To do:
From first line to last, the records below are to be duplicated exactly.

[Stored records]
^^^^^^^^

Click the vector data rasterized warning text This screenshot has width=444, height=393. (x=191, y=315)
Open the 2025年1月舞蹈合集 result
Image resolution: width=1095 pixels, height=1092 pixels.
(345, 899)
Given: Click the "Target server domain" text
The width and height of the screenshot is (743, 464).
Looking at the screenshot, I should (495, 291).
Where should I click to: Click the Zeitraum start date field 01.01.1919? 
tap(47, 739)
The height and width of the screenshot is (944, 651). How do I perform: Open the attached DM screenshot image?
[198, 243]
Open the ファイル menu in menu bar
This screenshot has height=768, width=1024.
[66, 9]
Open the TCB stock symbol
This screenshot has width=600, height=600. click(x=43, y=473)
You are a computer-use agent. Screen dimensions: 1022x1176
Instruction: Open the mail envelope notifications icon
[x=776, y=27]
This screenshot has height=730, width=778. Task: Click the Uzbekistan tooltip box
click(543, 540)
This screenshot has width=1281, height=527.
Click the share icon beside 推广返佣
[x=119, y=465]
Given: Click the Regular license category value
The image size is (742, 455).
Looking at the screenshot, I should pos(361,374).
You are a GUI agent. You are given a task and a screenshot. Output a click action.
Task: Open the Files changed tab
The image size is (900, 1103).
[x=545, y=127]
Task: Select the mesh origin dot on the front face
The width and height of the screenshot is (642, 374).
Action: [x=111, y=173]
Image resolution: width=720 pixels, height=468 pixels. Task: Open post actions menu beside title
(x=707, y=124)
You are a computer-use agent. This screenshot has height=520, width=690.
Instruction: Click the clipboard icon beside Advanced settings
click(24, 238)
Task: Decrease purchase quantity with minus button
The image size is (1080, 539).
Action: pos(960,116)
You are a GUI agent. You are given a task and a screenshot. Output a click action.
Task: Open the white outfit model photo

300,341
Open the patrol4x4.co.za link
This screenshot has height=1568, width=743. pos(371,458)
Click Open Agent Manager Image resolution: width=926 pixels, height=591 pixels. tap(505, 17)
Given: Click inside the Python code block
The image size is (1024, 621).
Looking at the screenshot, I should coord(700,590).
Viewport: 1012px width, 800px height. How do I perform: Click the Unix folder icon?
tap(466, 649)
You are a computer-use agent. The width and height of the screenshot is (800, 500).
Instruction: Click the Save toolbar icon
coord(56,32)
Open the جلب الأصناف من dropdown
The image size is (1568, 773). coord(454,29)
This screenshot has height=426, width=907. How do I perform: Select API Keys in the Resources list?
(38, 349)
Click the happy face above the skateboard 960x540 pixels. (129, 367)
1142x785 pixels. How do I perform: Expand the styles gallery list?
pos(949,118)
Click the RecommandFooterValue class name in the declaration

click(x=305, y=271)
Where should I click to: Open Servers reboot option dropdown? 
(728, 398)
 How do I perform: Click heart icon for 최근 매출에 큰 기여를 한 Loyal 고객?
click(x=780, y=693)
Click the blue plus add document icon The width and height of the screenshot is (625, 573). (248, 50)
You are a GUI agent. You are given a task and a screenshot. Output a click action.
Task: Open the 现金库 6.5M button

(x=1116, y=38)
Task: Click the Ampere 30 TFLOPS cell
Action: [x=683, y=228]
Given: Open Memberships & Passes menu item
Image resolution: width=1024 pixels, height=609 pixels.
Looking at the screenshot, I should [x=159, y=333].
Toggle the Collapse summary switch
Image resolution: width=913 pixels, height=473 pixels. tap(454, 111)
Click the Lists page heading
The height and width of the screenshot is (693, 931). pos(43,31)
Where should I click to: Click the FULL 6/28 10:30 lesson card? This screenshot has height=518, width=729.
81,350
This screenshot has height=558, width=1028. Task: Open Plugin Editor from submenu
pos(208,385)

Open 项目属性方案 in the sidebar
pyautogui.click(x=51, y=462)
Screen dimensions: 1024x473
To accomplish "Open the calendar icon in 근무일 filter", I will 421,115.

^^^^^^^^

Solution:
Click the vector data rasterized warning text This screenshot has width=444, height=393. (x=191, y=315)
Open the 2025年1月舞蹈合集 result
Image resolution: width=1095 pixels, height=1092 pixels.
(345, 899)
Given: Click the "Target server domain" text
The width and height of the screenshot is (743, 464).
Looking at the screenshot, I should (495, 291).
Where should I click to: Click the Zeitraum start date field 01.01.1919? 
tap(47, 739)
The height and width of the screenshot is (944, 651). How do I perform: Open the attached DM screenshot image?
[198, 243]
Open the ファイル menu in menu bar
This screenshot has height=768, width=1024.
[66, 9]
Open the TCB stock symbol
This screenshot has width=600, height=600. click(x=43, y=473)
You are a computer-use agent. Screen dimensions: 1022x1176
Instruction: Open the mail envelope notifications icon
[x=776, y=27]
This screenshot has height=730, width=778. Task: Click the Uzbekistan tooltip box
click(543, 540)
This screenshot has width=1281, height=527.
Click the share icon beside 推广返佣
[x=119, y=465]
Given: Click the Regular license category value
The image size is (742, 455).
Looking at the screenshot, I should pos(361,374).
You are a GUI agent. You are given a task and a screenshot. Output a click action.
Task: Open the Files changed tab
The image size is (900, 1103).
[x=545, y=127]
Task: Select the mesh origin dot on the front face
The width and height of the screenshot is (642, 374).
Action: [x=111, y=173]
Image resolution: width=720 pixels, height=468 pixels. Task: Open post actions menu beside title
(x=707, y=124)
You are a computer-use agent. This screenshot has height=520, width=690.
Instruction: Click the clipboard icon beside Advanced settings
click(24, 238)
Task: Decrease purchase quantity with minus button
The image size is (1080, 539).
Action: pos(960,116)
You are a GUI agent. You are given a task and a screenshot. Output a click action.
Task: Open the white outfit model photo

300,341
Open the patrol4x4.co.za link
This screenshot has height=1568, width=743. pos(371,458)
Click Open Agent Manager Image resolution: width=926 pixels, height=591 pixels. tap(505, 17)
Given: Click inside the Python code block
The image size is (1024, 621).
Looking at the screenshot, I should coord(700,590).
Viewport: 1012px width, 800px height. How do I perform: Click the Unix folder icon?
tap(466, 649)
You are a computer-use agent. The width and height of the screenshot is (800, 500).
Instruction: Click the Save toolbar icon
coord(56,32)
Open the جلب الأصناف من dropdown
The image size is (1568, 773). coord(454,29)
This screenshot has height=426, width=907. How do I perform: Select API Keys in the Resources list?
(38, 349)
Click the happy face above the skateboard 960x540 pixels. (129, 367)
1142x785 pixels. How do I perform: Expand the styles gallery list?
pos(949,118)
Click the RecommandFooterValue class name in the declaration

click(x=305, y=271)
Where should I click to: Open Servers reboot option dropdown? 
(728, 398)
 How do I perform: Click heart icon for 최근 매출에 큰 기여를 한 Loyal 고객?
click(x=780, y=693)
Click the blue plus add document icon The width and height of the screenshot is (625, 573). (248, 50)
You are a GUI agent. You are given a task and a screenshot. Output a click action.
Task: Open the 现金库 6.5M button

(x=1116, y=38)
Task: Click the Ampere 30 TFLOPS cell
Action: [x=683, y=228]
Given: Open Memberships & Passes menu item
Image resolution: width=1024 pixels, height=609 pixels.
Looking at the screenshot, I should [x=159, y=333].
Toggle the Collapse summary switch
Image resolution: width=913 pixels, height=473 pixels. tap(454, 111)
Click the Lists page heading
The height and width of the screenshot is (693, 931). pos(43,31)
Where should I click to: Click the FULL 6/28 10:30 lesson card? This screenshot has height=518, width=729.
81,350
This screenshot has height=558, width=1028. Task: Open Plugin Editor from submenu
pos(208,385)

Open 项目属性方案 in the sidebar
pyautogui.click(x=51, y=462)
Screen dimensions: 1024x473
To accomplish "Open the calendar icon in 근무일 filter", I will 421,115.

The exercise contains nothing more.